TASK DESCRIPTION. For this exercise, an exact copy is needed of only the lines from the one containing "At what coordinates" through the end of the data, with pictures left out.

EXERCISE MATERIAL.
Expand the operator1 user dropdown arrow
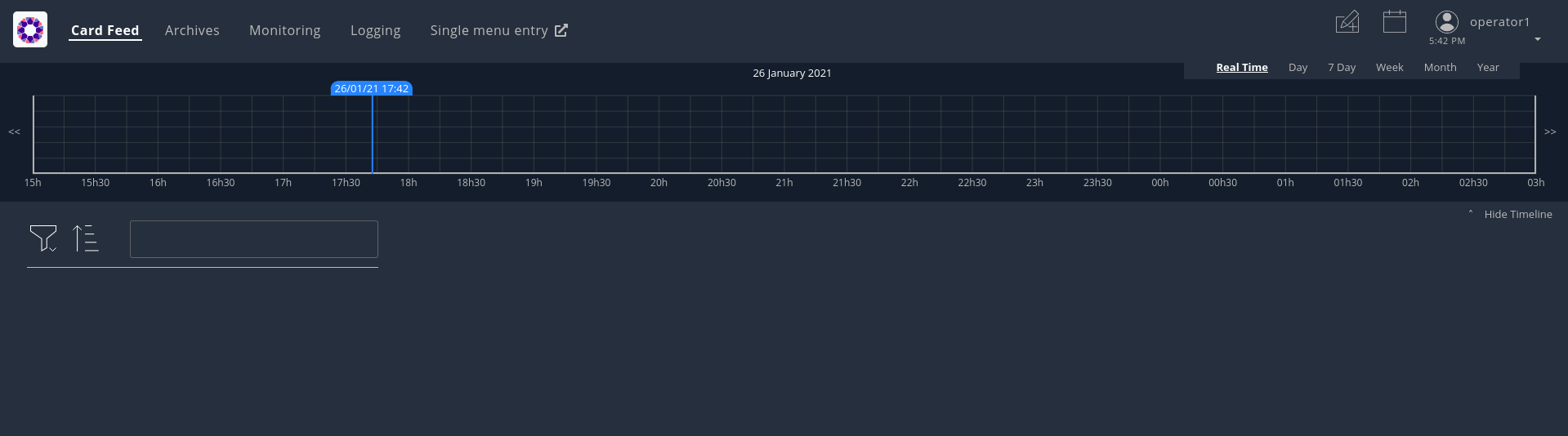The height and width of the screenshot is (436, 1568). [1537, 39]
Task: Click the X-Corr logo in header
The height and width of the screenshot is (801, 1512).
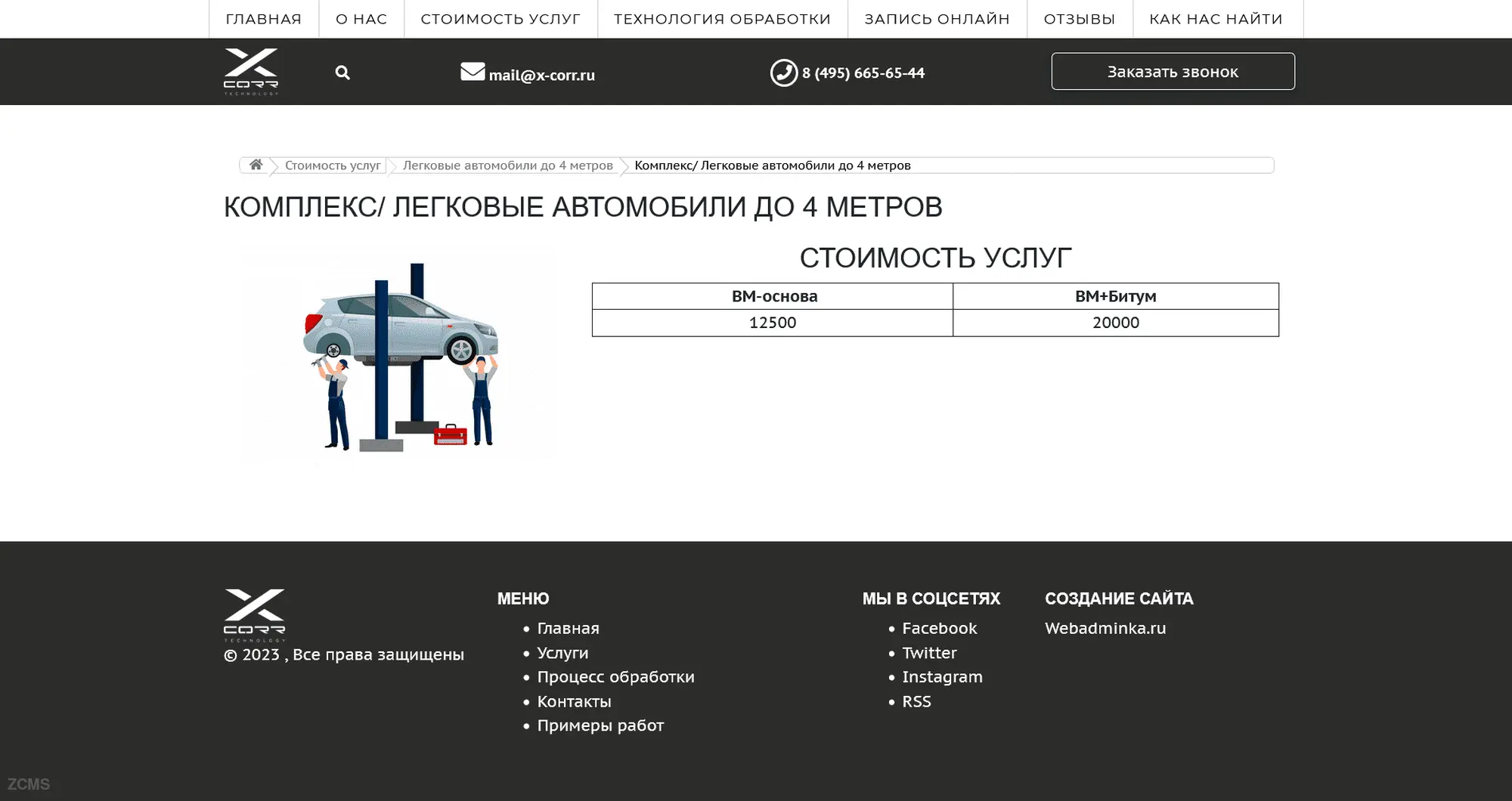Action: click(x=251, y=71)
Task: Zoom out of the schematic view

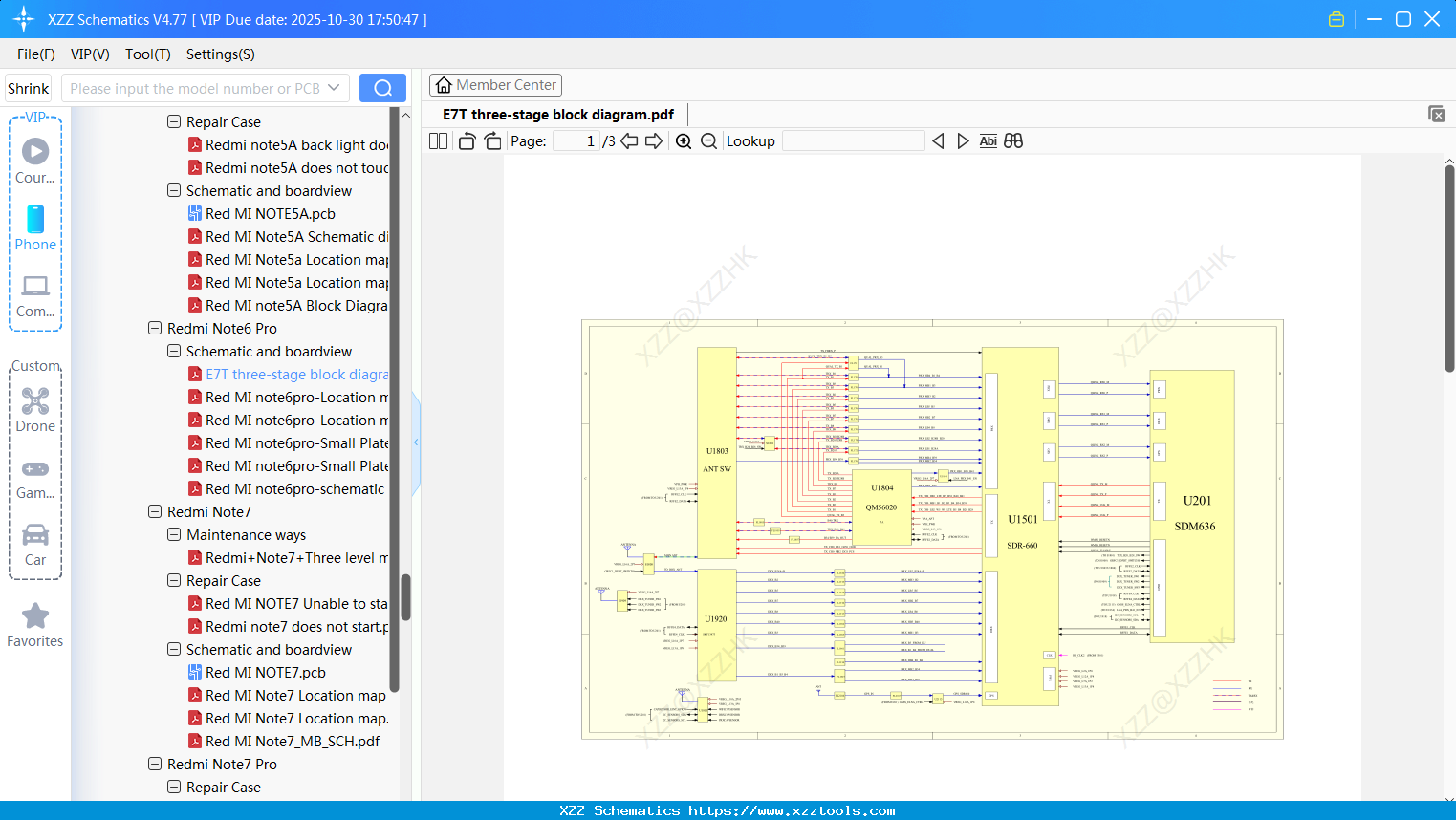Action: [708, 140]

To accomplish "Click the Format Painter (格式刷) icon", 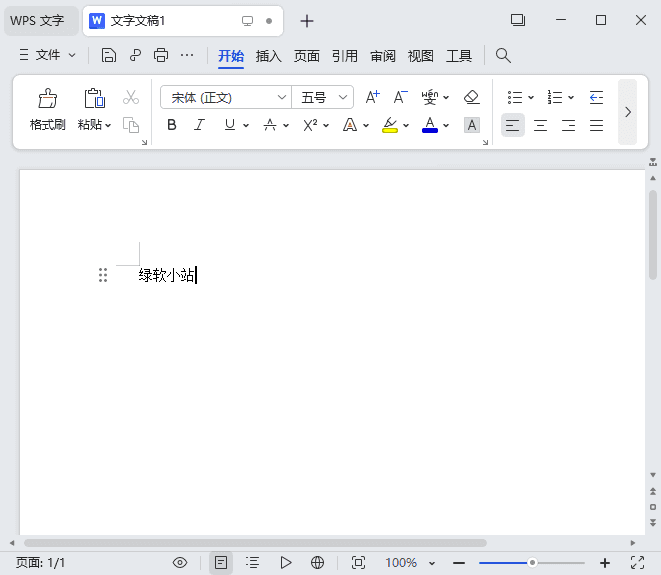I will (x=47, y=99).
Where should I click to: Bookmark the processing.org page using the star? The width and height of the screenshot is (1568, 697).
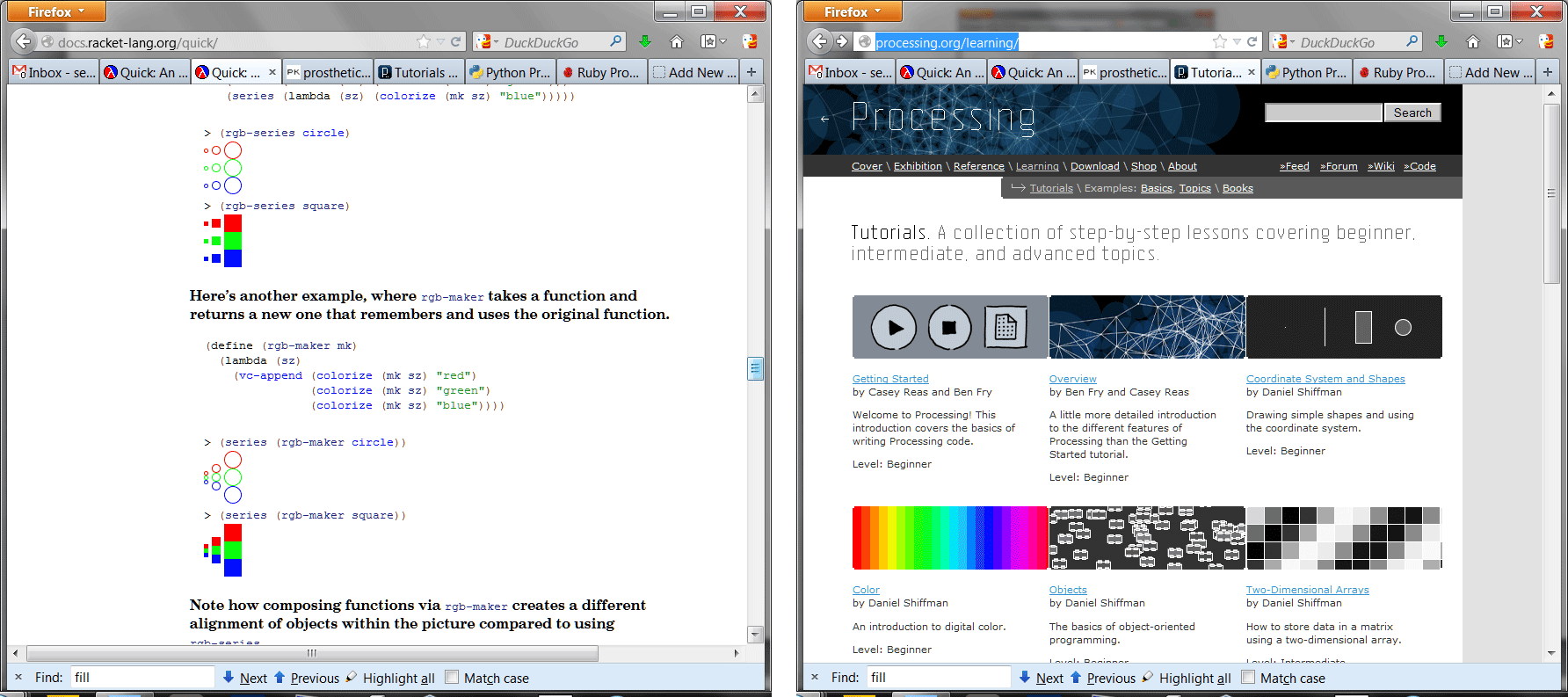[x=1219, y=42]
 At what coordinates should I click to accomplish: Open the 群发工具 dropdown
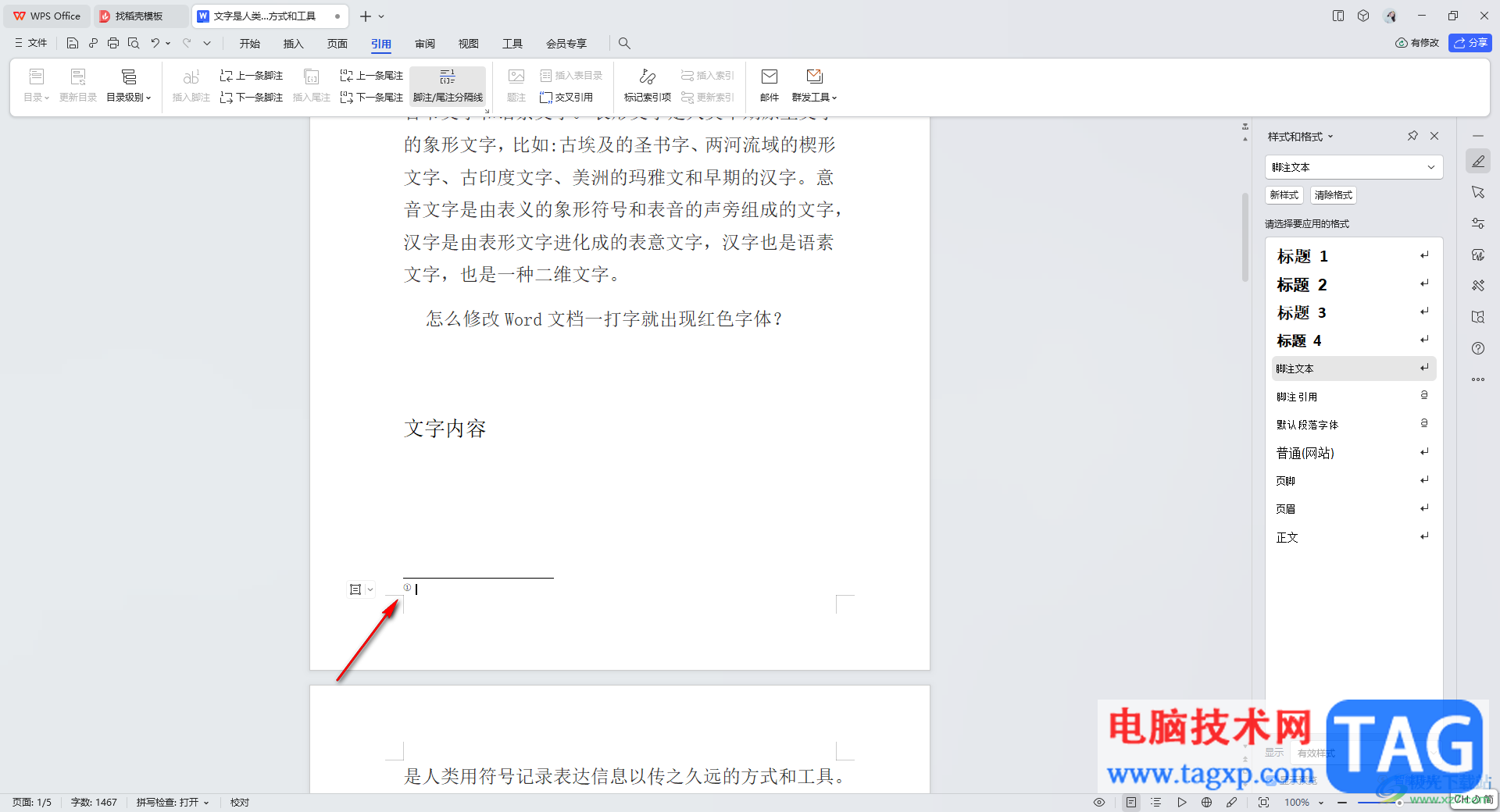[x=814, y=85]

FINISHED TASK.
 At what coordinates should I click to accomplish: Open the 群发工具 dropdown
[x=814, y=85]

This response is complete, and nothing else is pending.